* **TASK DETAILS**:
Return every line of the data exactly as it appears.

* **DATA IN THIS EXERCISE**:

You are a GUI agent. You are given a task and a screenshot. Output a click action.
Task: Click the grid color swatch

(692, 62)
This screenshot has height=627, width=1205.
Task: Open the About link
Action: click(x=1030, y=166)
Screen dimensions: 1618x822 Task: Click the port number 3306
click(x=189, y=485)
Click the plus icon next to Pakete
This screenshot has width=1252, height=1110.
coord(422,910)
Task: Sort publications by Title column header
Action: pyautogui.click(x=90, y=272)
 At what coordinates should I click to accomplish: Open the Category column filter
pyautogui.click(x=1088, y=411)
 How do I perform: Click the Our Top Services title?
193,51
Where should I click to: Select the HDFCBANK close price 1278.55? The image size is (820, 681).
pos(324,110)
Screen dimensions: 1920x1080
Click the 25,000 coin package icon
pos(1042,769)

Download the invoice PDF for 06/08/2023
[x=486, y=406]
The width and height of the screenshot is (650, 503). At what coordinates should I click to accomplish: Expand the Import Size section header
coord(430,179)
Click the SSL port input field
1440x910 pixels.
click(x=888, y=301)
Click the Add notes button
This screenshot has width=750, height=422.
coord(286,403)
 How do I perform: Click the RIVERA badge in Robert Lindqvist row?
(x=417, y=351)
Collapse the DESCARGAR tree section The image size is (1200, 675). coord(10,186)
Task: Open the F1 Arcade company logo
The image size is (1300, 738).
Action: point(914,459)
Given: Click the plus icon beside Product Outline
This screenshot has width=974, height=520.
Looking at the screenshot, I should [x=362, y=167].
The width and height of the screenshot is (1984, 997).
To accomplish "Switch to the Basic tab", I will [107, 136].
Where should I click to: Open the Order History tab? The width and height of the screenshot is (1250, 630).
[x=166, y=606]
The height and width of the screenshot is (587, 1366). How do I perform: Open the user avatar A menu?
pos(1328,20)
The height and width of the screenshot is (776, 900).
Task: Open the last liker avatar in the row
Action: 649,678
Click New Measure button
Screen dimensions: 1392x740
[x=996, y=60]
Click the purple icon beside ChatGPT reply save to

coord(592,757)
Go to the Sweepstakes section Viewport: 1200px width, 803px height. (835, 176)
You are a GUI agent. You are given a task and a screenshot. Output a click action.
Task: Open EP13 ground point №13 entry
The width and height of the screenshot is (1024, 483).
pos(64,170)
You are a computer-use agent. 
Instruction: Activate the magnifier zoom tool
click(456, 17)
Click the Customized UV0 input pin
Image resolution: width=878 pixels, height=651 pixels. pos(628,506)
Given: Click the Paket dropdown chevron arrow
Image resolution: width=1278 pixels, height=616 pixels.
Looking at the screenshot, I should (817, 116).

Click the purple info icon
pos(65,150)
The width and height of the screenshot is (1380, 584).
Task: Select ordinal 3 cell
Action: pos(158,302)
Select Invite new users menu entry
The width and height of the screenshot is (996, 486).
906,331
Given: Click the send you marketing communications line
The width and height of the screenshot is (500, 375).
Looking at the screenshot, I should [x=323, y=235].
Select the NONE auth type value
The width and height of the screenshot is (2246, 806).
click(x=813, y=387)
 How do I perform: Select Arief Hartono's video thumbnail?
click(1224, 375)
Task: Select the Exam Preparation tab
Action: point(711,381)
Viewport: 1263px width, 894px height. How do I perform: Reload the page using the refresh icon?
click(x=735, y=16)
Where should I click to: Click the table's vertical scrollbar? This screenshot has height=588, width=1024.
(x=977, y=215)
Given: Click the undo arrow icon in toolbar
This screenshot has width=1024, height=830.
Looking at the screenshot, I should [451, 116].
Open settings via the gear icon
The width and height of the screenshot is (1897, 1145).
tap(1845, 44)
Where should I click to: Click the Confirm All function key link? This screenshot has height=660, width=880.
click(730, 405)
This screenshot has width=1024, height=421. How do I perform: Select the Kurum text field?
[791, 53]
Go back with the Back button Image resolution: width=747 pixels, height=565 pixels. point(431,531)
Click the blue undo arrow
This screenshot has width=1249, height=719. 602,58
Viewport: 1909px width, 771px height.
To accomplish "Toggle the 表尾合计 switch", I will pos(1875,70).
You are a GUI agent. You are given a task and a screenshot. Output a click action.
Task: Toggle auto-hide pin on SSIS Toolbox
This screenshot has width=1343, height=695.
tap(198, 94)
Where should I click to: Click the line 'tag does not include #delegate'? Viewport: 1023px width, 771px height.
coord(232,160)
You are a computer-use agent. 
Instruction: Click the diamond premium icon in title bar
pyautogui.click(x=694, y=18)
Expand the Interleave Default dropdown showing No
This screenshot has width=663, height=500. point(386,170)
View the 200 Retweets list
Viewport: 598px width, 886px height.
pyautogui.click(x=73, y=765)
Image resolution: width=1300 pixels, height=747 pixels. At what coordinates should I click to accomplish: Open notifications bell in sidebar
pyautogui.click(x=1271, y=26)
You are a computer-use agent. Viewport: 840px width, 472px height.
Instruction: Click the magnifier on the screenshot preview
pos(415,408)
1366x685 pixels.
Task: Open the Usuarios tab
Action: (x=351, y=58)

* **COMPLETED TASK**:
You are a GUI agent. You are given a task and a screenshot. Output a click action.
Task: Click the grid color swatch

(692, 62)
This screenshot has height=627, width=1205.
Task: Open the About link
Action: click(x=1030, y=166)
Screen dimensions: 1618x822 Task: Click the port number 3306
click(x=189, y=485)
Click the plus icon next to Pakete
This screenshot has width=1252, height=1110.
coord(422,910)
Task: Sort publications by Title column header
Action: pyautogui.click(x=90, y=272)
 At what coordinates should I click to accomplish: Open the Category column filter
pyautogui.click(x=1088, y=411)
 How do I perform: Click the Our Top Services title?
193,51
Where should I click to: Select the HDFCBANK close price 1278.55? The image size is (820, 681).
pos(324,110)
Screen dimensions: 1920x1080
Click the 25,000 coin package icon
pos(1042,769)

Download the invoice PDF for 06/08/2023
[x=486, y=406]
The width and height of the screenshot is (650, 503). At what coordinates should I click to accomplish: Expand the Import Size section header
coord(430,179)
Click the SSL port input field
1440x910 pixels.
click(x=888, y=301)
Click the Add notes button
This screenshot has width=750, height=422.
coord(286,403)
 How do I perform: Click the RIVERA badge in Robert Lindqvist row?
(x=417, y=351)
Collapse the DESCARGAR tree section The image size is (1200, 675). coord(10,186)
Task: Open the F1 Arcade company logo
The image size is (1300, 738).
Action: point(914,459)
Given: Click the plus icon beside Product Outline
This screenshot has width=974, height=520.
Looking at the screenshot, I should [x=362, y=167].
The width and height of the screenshot is (1984, 997).
To accomplish "Switch to the Basic tab", I will [107, 136].
Where should I click to: Open the Order History tab? The width and height of the screenshot is (1250, 630).
[x=166, y=606]
The height and width of the screenshot is (587, 1366). How do I perform: Open the user avatar A menu?
pos(1328,20)
The height and width of the screenshot is (776, 900).
Task: Open the last liker avatar in the row
Action: 649,678
Click New Measure button
Screen dimensions: 1392x740
[x=996, y=60]
Click the purple icon beside ChatGPT reply save to

coord(592,757)
Go to the Sweepstakes section Viewport: 1200px width, 803px height. (835, 176)
You are a GUI agent. You are given a task and a screenshot. Output a click action.
Task: Open EP13 ground point №13 entry
The width and height of the screenshot is (1024, 483).
pos(64,170)
You are a computer-use agent. 
Instruction: Activate the magnifier zoom tool
click(456, 17)
Click the Customized UV0 input pin
Image resolution: width=878 pixels, height=651 pixels. pos(628,506)
Given: Click the Paket dropdown chevron arrow
Image resolution: width=1278 pixels, height=616 pixels.
Looking at the screenshot, I should (817, 116).

Click the purple info icon
pos(65,150)
The width and height of the screenshot is (1380, 584).
Task: Select ordinal 3 cell
Action: pos(158,302)
Select Invite new users menu entry
The width and height of the screenshot is (996, 486).
906,331
Given: Click the send you marketing communications line
The width and height of the screenshot is (500, 375).
Looking at the screenshot, I should [x=323, y=235].
Select the NONE auth type value
The width and height of the screenshot is (2246, 806).
click(x=813, y=387)
 How do I perform: Select Arief Hartono's video thumbnail?
click(1224, 375)
Task: Select the Exam Preparation tab
Action: point(711,381)
Viewport: 1263px width, 894px height. How do I perform: Reload the page using the refresh icon?
click(x=735, y=16)
Where should I click to: Click the table's vertical scrollbar? This screenshot has height=588, width=1024.
(x=977, y=215)
Given: Click the undo arrow icon in toolbar
This screenshot has width=1024, height=830.
Looking at the screenshot, I should [451, 116].
Open settings via the gear icon
The width and height of the screenshot is (1897, 1145).
tap(1845, 44)
Where should I click to: Click the Confirm All function key link? This screenshot has height=660, width=880.
click(730, 405)
This screenshot has width=1024, height=421. How do I perform: Select the Kurum text field?
[791, 53]
Go back with the Back button Image resolution: width=747 pixels, height=565 pixels. point(431,531)
Click the blue undo arrow
This screenshot has width=1249, height=719. 602,58
Viewport: 1909px width, 771px height.
To accomplish "Toggle the 表尾合计 switch", I will pos(1875,70).
You are a GUI agent. You are given a task and a screenshot. Output a click action.
Task: Toggle auto-hide pin on SSIS Toolbox
This screenshot has width=1343, height=695.
tap(198, 94)
Where should I click to: Click the line 'tag does not include #delegate'? Viewport: 1023px width, 771px height.
coord(232,160)
You are a computer-use agent. 
Instruction: Click the diamond premium icon in title bar
pyautogui.click(x=694, y=18)
Expand the Interleave Default dropdown showing No
This screenshot has width=663, height=500. point(386,170)
View the 200 Retweets list
Viewport: 598px width, 886px height.
pyautogui.click(x=73, y=765)
Image resolution: width=1300 pixels, height=747 pixels. At what coordinates should I click to accomplish: Open notifications bell in sidebar
pyautogui.click(x=1271, y=26)
You are a computer-use agent. Viewport: 840px width, 472px height.
Instruction: Click the magnifier on the screenshot preview
pos(415,408)
1366x685 pixels.
Task: Open the Usuarios tab
Action: (x=351, y=58)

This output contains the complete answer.